We all are very aware that she may only have a few more good days of being alert and awake.  Already just in the last couple of days, her sleeping is increasing ten fold.  There will come a time where she will be difficult to get her to communicate with us, let alone get out of bed.  Therefore a hospital bed is being delivered Friday to put in the living room so she doesn't have to be stuck in the bedroom all day.  That marks another turning point for her.  She didn't ever want to get a hospital bed, but she did discuss with me not dying in her own bed.  For her own reasons.

Our Hospice nurse Amber, is a saint in my eyes right now.  I have told her at least three or four times in the last five days that she ALWAYS knows the right things to say to me and to mom and to Michael.  And she does.  She's obviously amazing at what she does and she was born to do what she does.  I would not want any other nurse taking care of my mother.  Amber puts things into perspective and always gives me different and appropriate ways to look at things.  She sheds a light on a subject in a way I would never consider.  It's heart touching to say the least that a nurse can have such a positive influence on my daily thinking.  And my Mother ADORES Amber.  She trusts her.  She loves her.  Just like she loves me.  Their relationship is one that we wish we never had to have and if we never met Amber, it would be because my Mom didn't have cancer and I would be ok with that.  She's in our life for a reason.  She's perfect.
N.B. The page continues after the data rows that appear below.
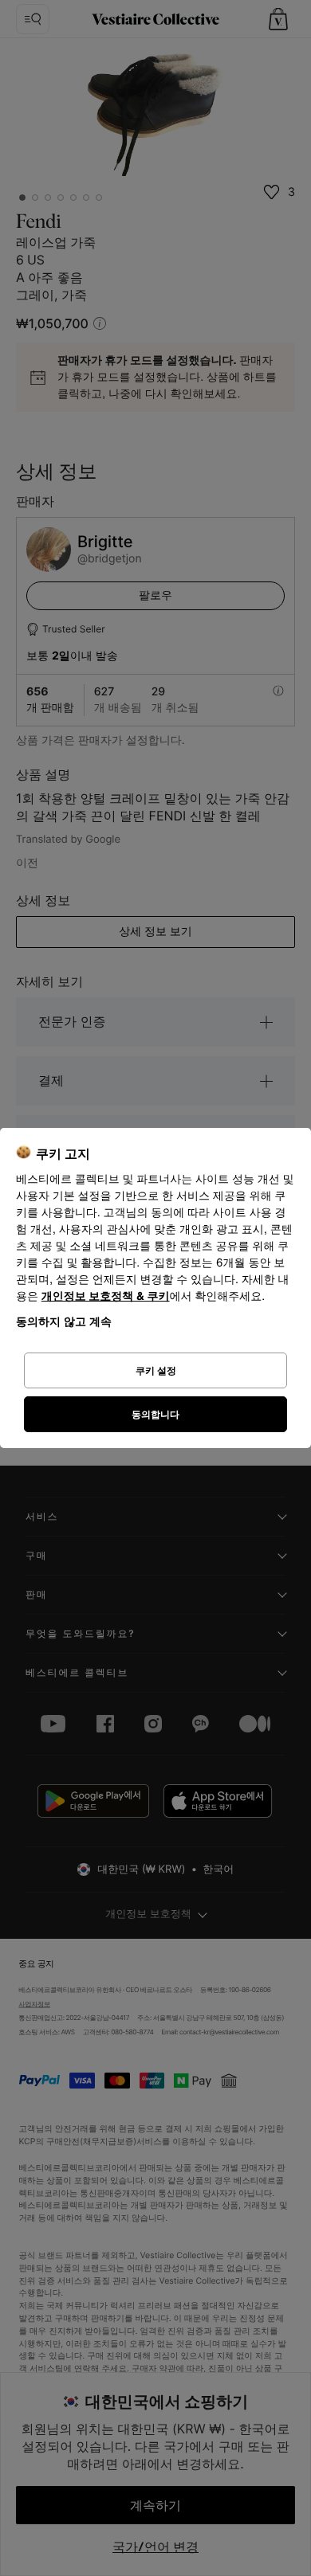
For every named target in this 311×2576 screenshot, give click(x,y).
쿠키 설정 (156, 1370)
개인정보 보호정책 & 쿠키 (105, 1296)
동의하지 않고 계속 (64, 1321)
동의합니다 (155, 1414)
I apologize for the rambling but once I get going, there are times I can't shut off my brain.  As for me, I think I am doing ok.  I don't sleep much, but I have plenty of time for that later.  Today my morning started off at 3:30am bright and early after going to bed around 1am.  One of these days I will crash.  Hard.  But for now we will keep plugging away and being thankful for each breath that she takes, thankful that I have my daughter's softball practices (helping coach) to let me escape for a few hours a week.  Need that.  Oh do I ever need that.  Last night practice was freezing cold, windy, and just downright miserable, but watching my lil redhead do THE best slides into second base was just what the doctor ordered.  I was so proud.  I was beaming.  I was SMILING.  I was happy.